> **What you will do**: Count the lines in the rows below that contain the string "next", matching case exactly, and give only the number.

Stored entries
------------------------------------------------
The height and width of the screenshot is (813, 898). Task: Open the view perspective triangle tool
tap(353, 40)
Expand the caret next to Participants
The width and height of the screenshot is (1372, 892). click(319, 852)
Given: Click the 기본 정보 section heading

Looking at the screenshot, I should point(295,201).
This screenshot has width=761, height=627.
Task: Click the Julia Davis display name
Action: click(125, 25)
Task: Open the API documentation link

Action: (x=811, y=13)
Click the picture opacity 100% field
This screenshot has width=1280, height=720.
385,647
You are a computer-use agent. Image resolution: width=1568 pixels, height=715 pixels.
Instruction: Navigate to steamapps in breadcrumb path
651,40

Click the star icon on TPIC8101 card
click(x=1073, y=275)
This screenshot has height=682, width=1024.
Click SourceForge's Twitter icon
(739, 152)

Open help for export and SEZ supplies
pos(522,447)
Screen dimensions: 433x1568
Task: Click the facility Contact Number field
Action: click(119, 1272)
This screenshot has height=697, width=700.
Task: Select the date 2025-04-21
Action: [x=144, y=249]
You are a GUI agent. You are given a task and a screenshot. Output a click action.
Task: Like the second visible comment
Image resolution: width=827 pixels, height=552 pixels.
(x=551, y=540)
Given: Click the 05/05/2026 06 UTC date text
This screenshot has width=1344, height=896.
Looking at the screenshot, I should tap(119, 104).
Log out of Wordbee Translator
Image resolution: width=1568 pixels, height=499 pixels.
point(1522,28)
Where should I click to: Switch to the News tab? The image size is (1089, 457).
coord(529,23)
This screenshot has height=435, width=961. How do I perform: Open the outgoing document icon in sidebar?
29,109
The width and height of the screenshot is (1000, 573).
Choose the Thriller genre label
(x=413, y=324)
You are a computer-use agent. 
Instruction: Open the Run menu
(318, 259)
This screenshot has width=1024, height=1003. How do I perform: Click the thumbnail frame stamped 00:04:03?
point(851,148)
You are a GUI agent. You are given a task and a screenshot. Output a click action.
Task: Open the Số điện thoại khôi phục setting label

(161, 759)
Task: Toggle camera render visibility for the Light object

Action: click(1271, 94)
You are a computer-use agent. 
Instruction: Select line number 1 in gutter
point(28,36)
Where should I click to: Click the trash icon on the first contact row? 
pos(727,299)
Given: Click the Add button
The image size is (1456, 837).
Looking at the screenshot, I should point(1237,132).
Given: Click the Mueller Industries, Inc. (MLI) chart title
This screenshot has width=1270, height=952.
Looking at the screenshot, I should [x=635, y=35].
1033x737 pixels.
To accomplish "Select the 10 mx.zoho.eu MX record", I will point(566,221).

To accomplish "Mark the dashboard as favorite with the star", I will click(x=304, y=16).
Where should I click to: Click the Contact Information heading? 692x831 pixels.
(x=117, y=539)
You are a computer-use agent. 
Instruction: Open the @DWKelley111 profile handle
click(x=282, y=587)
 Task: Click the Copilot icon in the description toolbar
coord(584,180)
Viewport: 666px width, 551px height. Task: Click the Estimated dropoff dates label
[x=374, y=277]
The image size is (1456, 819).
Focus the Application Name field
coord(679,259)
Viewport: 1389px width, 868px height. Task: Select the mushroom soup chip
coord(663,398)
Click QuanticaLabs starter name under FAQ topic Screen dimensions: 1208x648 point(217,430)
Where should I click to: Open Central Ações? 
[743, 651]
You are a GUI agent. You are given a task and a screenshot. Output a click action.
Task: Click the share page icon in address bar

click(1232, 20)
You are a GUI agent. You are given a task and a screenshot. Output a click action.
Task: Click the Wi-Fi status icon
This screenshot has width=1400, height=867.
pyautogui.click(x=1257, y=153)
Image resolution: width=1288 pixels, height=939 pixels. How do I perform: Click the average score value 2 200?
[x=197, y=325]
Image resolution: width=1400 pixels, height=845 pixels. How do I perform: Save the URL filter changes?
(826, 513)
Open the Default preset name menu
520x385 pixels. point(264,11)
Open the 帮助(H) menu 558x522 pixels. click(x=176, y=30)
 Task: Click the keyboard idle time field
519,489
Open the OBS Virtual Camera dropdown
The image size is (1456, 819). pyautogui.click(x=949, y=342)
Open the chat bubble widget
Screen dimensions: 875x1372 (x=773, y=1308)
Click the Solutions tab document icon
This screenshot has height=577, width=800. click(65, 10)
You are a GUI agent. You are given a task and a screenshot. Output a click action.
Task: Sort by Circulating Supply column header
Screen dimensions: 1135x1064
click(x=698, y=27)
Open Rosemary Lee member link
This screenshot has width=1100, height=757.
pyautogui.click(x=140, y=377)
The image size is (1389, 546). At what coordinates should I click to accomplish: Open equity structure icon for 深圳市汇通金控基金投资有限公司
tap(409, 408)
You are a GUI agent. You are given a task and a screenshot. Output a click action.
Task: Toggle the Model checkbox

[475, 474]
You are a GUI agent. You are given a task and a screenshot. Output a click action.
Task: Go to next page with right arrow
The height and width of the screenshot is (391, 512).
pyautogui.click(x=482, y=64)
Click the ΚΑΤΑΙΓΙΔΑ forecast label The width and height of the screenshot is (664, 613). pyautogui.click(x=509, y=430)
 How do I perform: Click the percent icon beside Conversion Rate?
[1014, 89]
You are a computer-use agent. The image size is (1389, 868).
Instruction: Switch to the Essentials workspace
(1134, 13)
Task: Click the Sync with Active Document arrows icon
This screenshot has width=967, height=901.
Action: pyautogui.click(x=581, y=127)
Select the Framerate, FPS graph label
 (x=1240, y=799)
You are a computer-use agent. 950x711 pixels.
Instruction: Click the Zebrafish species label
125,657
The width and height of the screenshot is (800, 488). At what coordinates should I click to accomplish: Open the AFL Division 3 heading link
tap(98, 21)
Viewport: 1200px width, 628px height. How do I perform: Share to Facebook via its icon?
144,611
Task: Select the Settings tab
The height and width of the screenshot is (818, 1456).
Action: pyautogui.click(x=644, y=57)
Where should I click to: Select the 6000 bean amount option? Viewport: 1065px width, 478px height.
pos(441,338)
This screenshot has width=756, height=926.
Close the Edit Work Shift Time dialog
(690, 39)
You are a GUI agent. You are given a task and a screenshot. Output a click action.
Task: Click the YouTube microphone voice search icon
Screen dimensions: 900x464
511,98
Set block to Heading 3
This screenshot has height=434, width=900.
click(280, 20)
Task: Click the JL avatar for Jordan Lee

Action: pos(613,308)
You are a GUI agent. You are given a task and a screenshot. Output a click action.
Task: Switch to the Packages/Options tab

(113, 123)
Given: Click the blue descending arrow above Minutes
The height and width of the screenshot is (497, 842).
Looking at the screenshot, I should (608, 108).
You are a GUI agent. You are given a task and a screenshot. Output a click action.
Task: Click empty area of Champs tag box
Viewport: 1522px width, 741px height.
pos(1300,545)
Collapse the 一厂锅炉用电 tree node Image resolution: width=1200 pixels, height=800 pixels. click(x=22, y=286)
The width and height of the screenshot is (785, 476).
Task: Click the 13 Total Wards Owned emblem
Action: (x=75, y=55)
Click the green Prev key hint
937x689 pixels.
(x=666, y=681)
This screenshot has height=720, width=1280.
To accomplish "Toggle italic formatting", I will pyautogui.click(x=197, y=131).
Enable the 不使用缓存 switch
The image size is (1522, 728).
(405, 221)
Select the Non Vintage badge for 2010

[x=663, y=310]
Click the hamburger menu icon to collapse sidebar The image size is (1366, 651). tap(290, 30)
------------------------------------------------
> **Response to the exercise**: 2